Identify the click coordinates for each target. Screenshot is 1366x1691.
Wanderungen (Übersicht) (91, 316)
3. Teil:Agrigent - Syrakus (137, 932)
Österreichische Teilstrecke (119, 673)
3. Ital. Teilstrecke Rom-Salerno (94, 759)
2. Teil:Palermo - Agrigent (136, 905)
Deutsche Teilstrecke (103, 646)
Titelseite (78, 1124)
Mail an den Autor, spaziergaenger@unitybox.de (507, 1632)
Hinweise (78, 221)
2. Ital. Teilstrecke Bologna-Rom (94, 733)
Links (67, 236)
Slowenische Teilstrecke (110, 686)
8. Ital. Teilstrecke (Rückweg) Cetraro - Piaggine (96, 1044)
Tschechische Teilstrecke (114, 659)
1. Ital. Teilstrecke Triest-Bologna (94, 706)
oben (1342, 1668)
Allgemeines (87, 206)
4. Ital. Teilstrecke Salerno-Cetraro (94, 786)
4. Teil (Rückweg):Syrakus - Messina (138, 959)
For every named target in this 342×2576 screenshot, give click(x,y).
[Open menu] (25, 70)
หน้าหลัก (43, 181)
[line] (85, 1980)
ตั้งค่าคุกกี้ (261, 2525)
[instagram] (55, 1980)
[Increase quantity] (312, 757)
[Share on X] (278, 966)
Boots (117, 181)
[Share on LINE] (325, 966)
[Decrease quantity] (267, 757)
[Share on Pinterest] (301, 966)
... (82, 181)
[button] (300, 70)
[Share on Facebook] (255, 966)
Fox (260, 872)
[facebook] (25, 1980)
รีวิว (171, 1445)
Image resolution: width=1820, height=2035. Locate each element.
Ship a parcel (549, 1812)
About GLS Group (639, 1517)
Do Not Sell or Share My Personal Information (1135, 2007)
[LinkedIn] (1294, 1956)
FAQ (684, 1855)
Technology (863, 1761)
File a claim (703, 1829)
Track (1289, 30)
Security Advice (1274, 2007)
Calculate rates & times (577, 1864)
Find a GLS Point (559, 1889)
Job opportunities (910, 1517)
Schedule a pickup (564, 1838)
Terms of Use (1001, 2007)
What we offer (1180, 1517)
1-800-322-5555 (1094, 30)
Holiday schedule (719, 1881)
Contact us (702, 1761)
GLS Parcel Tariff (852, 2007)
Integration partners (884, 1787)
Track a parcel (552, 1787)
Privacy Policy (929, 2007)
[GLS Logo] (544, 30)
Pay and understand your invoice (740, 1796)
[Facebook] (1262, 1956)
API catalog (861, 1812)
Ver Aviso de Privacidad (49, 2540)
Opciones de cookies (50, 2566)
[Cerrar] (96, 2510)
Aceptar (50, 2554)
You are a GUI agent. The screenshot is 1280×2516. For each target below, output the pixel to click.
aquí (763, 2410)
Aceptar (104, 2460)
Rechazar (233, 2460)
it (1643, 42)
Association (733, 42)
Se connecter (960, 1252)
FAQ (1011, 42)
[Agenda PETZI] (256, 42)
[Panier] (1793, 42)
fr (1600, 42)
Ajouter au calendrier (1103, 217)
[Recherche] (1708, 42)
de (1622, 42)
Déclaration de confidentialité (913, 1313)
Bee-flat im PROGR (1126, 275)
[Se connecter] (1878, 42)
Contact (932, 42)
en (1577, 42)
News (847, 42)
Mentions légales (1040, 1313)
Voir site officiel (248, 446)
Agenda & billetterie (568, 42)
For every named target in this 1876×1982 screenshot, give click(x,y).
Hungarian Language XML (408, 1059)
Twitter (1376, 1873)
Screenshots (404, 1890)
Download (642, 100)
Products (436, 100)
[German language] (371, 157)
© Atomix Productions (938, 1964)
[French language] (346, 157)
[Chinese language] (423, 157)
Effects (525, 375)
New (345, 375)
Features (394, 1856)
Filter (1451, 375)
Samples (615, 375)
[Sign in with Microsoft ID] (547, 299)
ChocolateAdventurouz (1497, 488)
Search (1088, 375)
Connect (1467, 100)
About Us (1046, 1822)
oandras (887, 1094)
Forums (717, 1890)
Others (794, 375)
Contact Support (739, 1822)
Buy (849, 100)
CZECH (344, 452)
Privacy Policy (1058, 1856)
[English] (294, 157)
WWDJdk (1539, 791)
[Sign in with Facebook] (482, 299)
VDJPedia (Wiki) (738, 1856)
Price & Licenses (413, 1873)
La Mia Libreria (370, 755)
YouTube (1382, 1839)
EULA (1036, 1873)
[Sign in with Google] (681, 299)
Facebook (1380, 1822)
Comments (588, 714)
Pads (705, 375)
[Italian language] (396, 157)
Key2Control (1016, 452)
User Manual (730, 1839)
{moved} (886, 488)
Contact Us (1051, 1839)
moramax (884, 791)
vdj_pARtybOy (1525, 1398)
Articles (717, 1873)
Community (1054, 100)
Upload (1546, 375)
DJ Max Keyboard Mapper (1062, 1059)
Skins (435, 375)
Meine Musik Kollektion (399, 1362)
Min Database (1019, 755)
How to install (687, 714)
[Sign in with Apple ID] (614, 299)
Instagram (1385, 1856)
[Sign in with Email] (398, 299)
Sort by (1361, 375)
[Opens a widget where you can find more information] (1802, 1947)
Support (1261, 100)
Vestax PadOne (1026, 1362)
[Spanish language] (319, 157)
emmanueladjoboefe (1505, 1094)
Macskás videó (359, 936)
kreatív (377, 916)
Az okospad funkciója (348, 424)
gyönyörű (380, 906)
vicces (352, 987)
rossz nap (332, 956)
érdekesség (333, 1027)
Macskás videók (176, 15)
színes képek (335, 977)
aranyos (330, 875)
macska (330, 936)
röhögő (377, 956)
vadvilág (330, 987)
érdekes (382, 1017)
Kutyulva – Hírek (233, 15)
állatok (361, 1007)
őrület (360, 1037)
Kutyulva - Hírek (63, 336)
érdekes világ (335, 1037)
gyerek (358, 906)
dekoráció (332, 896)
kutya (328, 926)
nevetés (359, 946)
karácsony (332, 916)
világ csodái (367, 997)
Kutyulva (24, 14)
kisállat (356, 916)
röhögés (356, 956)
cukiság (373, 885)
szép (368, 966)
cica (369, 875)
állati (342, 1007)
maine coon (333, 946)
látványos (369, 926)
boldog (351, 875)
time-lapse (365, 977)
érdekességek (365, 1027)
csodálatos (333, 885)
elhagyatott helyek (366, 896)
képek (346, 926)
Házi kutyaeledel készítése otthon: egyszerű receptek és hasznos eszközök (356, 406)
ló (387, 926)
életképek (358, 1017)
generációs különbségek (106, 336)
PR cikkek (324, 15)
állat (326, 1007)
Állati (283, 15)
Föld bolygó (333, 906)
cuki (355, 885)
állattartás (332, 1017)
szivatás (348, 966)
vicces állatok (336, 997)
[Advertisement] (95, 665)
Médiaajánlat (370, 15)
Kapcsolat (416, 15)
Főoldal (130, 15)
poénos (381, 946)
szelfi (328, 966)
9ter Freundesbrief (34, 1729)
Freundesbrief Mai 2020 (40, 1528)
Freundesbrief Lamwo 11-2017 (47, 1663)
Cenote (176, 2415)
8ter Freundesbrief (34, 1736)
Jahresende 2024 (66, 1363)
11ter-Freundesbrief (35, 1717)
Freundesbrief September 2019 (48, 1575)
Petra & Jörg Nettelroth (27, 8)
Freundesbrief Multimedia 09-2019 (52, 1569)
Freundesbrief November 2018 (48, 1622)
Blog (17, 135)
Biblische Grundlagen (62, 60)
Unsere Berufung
• • •
- Work instruction: Your answer should be the lines of the listing above between the line holding "[facebook] (25, 1980)" and the line holding "Mentions légales (1040, 1313)", inclusive, restated word for word and alone.

- Response to the exercise:
[facebook] (25, 1980)
รีวิว (171, 1445)
Image resolution: width=1820, height=2035. Locate each element.
Ship a parcel (549, 1812)
About GLS Group (639, 1517)
Do Not Sell or Share My Personal Information (1135, 2007)
[LinkedIn] (1294, 1956)
FAQ (684, 1855)
Technology (863, 1761)
File a claim (703, 1829)
Track (1289, 30)
Security Advice (1274, 2007)
Calculate rates & times (577, 1864)
Find a GLS Point (559, 1889)
Job opportunities (910, 1517)
Schedule a pickup (564, 1838)
Terms of Use (1001, 2007)
What we offer (1180, 1517)
1-800-322-5555 (1094, 30)
Holiday schedule (719, 1881)
Contact us (702, 1761)
GLS Parcel Tariff (852, 2007)
Integration partners (884, 1787)
Track a parcel (552, 1787)
Privacy Policy (929, 2007)
[GLS Logo] (544, 30)
Pay and understand your invoice (740, 1796)
[Facebook] (1262, 1956)
API catalog (861, 1812)
Ver Aviso de Privacidad (49, 2540)
Opciones de cookies (50, 2566)
[Cerrar] (96, 2510)
Aceptar (50, 2554)
You are a GUI agent. The screenshot is 1280×2516. For each target below, output the pixel to click.
aquí (763, 2410)
Aceptar (104, 2460)
Rechazar (233, 2460)
it (1643, 42)
Association (733, 42)
Se connecter (960, 1252)
FAQ (1011, 42)
[Agenda PETZI] (256, 42)
[Panier] (1793, 42)
fr (1600, 42)
Ajouter au calendrier (1103, 217)
[Recherche] (1708, 42)
de (1622, 42)
Déclaration de confidentialité (913, 1313)
Bee-flat im PROGR (1126, 275)
[Se connecter] (1878, 42)
Contact (932, 42)
en (1577, 42)
News (847, 42)
Mentions légales (1040, 1313)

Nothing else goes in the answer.